Vom Cockpit zur Subkultur
In den 1980er und 1990er Jahren machte die Bomberjacke dann endgültig Karriere. Subkulturen wie Punks, Skinheads, Gabber und später auch Ultras entdeckten die MA-1 für sich. In der Szene der sogenannten Oi!-Skins wurde die grüne oder schwarze MA-1 zum Erkennungszeichen. Später stieg auch die Hip-Hop-Kultur auf den Trend ein, was die Jacke endgültig zum Massenphänomen machte. Der Look war rebellisch, kantig und gleichzeitig funktional. Natürlich blieb das nicht ohne Kritik. In manchen Kontexten wurde die Jacke zum Symbol bestimmter politischer Gruppierungen, was ihren Ruf zwischenzeitlich belastete. Doch Mode ist wandelbar und mit ihr auch die Bedeutungen, die einem Kleidungsstück zugeschrieben werden.
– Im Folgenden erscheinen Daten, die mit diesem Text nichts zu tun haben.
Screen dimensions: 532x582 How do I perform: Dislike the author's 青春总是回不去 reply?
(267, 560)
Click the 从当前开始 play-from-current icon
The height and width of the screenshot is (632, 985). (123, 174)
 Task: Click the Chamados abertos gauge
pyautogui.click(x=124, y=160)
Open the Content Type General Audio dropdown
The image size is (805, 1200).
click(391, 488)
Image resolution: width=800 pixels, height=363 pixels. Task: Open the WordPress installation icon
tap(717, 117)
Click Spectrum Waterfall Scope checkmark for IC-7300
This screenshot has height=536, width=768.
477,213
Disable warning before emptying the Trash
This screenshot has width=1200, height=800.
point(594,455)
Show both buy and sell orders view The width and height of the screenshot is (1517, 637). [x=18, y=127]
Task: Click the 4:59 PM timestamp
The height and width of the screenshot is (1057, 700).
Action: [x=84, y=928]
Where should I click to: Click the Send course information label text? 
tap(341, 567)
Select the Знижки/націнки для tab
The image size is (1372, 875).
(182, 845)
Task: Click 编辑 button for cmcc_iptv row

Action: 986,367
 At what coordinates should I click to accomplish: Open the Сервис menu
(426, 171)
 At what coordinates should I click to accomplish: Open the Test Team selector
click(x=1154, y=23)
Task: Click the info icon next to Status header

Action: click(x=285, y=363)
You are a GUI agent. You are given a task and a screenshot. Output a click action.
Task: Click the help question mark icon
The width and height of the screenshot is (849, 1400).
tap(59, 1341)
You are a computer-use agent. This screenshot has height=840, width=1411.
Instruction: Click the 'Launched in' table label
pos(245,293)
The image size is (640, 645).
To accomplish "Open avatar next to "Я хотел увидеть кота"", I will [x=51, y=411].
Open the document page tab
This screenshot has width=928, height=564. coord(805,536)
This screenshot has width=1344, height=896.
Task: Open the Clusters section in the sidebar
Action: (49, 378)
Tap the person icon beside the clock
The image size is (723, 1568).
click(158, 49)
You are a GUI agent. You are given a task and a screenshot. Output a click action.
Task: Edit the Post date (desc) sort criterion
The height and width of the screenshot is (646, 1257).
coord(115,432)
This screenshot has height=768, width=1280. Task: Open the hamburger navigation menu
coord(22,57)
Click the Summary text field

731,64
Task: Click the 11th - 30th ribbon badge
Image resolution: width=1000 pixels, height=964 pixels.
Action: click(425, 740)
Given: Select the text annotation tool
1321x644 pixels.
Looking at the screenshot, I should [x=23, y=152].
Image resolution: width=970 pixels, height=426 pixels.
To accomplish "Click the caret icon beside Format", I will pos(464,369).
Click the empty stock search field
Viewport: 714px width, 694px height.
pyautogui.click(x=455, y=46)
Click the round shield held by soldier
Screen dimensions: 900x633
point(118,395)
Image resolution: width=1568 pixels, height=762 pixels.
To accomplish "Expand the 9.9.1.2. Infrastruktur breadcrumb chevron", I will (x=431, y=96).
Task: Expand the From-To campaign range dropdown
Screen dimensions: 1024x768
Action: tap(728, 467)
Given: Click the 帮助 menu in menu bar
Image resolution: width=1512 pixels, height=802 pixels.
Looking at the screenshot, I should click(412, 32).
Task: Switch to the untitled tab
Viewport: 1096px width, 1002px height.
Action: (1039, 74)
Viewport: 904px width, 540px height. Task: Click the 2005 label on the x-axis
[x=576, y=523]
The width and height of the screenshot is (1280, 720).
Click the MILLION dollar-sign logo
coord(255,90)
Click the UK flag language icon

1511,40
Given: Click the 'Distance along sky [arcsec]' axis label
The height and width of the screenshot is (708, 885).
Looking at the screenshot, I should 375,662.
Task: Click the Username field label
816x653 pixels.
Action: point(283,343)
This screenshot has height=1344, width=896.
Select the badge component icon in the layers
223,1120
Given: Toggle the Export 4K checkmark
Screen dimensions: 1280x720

Mainstream und High Fashion
Spätestens ab den 2000er Jahren war die MA-1 im Mainstream angekommen. Designer wie Raf Simons, Alexander Wang oder Vetements nahmen sich der Jacke an und interpretierten sie auf ihre eigene Weise neu: Oversized, mit Stickereien, in knalligen Farben oder mit Metallic-Finish. Gleichzeitig boomte auch der Retro-Trend. Originalgetreue Repliken von Alpha Industries oder Spiewak erfreuen sich bis heute großer Beliebtheit. Die typischen Merkmale wie Ärmeltasche, Strickbündchen und Reißverschlüsse sind geblieben, während Farben, Materialien und Schnitte immer wieder angepasst werden.
Varianten und Weiterentwicklungen
Die klassische MA-1 ist längst nicht mehr die einzige Variante auf dem Markt. Modelle wie die CWU-45, ursprünglich als Nachfolger der MA-1 konzipiert, setzen auf zusätzliche Features wie einen Kragen oder wärmeres Innenfutter. Auch Materialien wie Leder oder glänzende Kunststoffe haben Einzug gehalten. Für die Damenmode wurden taillierte oder cropped Versionen entwickelt. Die Herrenmodelle präsentieren sich mal im minimalistischen Look, mal mit aufwendigen Patches. Der Begriff „Bomberjacke“ wird heute zudem oft weiter gefasst. Auch Blousons oder Collegejacken mit ähnlicher Silhouette fallen darunter, selbst wenn sie mit der ursprünglichen Fliegerjacke nicht mehr viel gemeinsam haben.
Ein Kleidungsstück mit Geschichte
Was die Bomberjacke so besonders macht, ist die Geschichte, die in jeder Naht steckt. Vom Einsatz in militärischen Extremsituationen über ihre Rolle in rebellischen Jugendkulturen bis hin zur globalen Modeindustrie: Die Bomberjacke hat viele Leben gelebt. Sie ist mehr als nur ein Kleidungsstück – sie ist ein Stück Zeitgeschichte. Und auch wenn sie heute in allen Farben, Formen und Preisklassen erhältlich ist: Ein Hauch Abenteuer, ein bisschen Rebellion und eine ordentliche Portion Coolness schwingen immer mit.